Bill Thompson stepped to the microphone on election night, his opponent; Bill de Blasio was a couple of hundred votes north of the 40% which would obviate an October 1 runoff.
“We’re in this race until the last ballot is counted.”
On Wednesday it was clear, de Blasio had won in every constituency, from Afro-Americans to gays to women, in Queens, in Brooklyn, and the Democratic Party scions desperately wanted to avert a contentious and expensive October 1 clash.
On Monday morning, on the steps of City Hall, Thompson threw in the towel and minutes later the union e-announced a special Delegate meeting on Wednesday.
The 1,000 delegates crammed into the Shanker Auditorium in union headquarters were anxious to vote. Mulgrew laid out the scenario and opened the floor, after a motivating speech extolling de Blasio another delegate was recognized,
“This is a no-brainer, I move to close debate,” to ecstatic cheers.
After an almost unanimous vote de Blasio strode to the stage, a rousing pro public school. pro teacher, pro-union speech. While de Blasio never mentioned charter schools he did emphasize that the future of the city lay in high effective public schools, emphasizing public.
With a forty-point lead in the polls de Blasio should sail to victory.
He faces staggering issues.
For twenty years the Democratic Party establishment has been on the outside looking in. The Mayor appoints thousands to city positions. Bloomberg, for all his flaws, for the most part, hired managers free of party labels. Can de Blasio satisfy a Democratic Party hungry for old-fashioned patronage?
“Tax the rich” and the “Tale of Two Cities” was a highly effective campaign strategy, how does de Blasio convince investors to continue investing, real estate developers to continue developing, without alienating his base?
“Stop and Frisk,” again, an effective campaign issue, an issue of concern to police officers, how do you assure police officers, and the citizenry that ending “stop and frisk” will not increase violent crime?
The labor contracts of all city employees have expired, the teachers’ contract almost four years ago. How do you find the dollars to negotiate new labor contracts?

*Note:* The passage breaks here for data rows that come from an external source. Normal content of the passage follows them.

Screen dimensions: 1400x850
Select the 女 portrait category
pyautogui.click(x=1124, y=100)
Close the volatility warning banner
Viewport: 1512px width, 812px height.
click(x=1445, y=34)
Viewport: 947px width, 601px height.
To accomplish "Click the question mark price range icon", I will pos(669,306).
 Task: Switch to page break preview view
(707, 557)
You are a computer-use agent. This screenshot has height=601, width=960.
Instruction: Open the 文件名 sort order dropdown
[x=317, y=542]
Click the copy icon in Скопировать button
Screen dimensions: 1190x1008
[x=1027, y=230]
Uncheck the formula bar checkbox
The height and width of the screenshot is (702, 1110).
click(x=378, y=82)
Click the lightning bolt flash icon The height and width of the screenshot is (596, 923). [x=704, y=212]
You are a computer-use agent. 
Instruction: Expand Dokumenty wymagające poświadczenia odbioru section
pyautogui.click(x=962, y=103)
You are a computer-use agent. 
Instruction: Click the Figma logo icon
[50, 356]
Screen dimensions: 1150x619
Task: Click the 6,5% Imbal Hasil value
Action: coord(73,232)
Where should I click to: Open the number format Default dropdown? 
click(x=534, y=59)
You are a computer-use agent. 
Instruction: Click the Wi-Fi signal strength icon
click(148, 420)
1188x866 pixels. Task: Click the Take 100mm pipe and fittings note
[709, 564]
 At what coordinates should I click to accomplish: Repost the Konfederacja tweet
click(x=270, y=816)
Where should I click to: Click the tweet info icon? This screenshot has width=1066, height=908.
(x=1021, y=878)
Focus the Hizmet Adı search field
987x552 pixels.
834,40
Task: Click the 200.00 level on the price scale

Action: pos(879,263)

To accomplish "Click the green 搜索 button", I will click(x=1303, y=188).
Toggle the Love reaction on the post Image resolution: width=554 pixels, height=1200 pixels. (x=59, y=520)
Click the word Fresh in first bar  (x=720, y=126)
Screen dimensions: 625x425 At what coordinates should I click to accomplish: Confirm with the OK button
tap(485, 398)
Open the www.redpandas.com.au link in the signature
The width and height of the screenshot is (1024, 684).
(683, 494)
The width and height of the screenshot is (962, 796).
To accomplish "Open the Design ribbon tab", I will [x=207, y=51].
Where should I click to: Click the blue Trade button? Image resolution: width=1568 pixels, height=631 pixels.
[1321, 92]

And, not the least, the school system: how do you repair a school system that has been at war with their employees and the wide range of advocates?
Is there a Jesus-Mohammad-Abrahamic figure that can sweep in and bind the wounds?
The UFT, the teacher union, has been in a fight mode for years, can they move from fight to partner?
The union membership, while strongly supportive of union leadership, is divided along generational lines (See Susan Moore Johnson article here). Participation in the April union election was at an all-time low. A “now that our guy won why can’t we go back to the way it was,” attitude is prevalent, and incorrect.
A new mayor and a new chancellor may not be so quick to close schools, the Progress Report metrics may change, the words out of Tweed and Gracie Mansion may be kinder, federal laws requiring testing and state laws requiring a teacher evaluation system remain in place.
At a Wednesday night meeting of union leadership Michael Mulgrew started his comments with, “We moving from fighting to building a school system.”
Can the same teachers move from attending demonstrations and rallies, from filing grievances to trashing the mayor and Tweed and principals to sitting with a group of teachers and work on an Understanding by Design curriculum mapping plan?
Winning means taking on responsibility.
The fighting may be over, the work has just begin.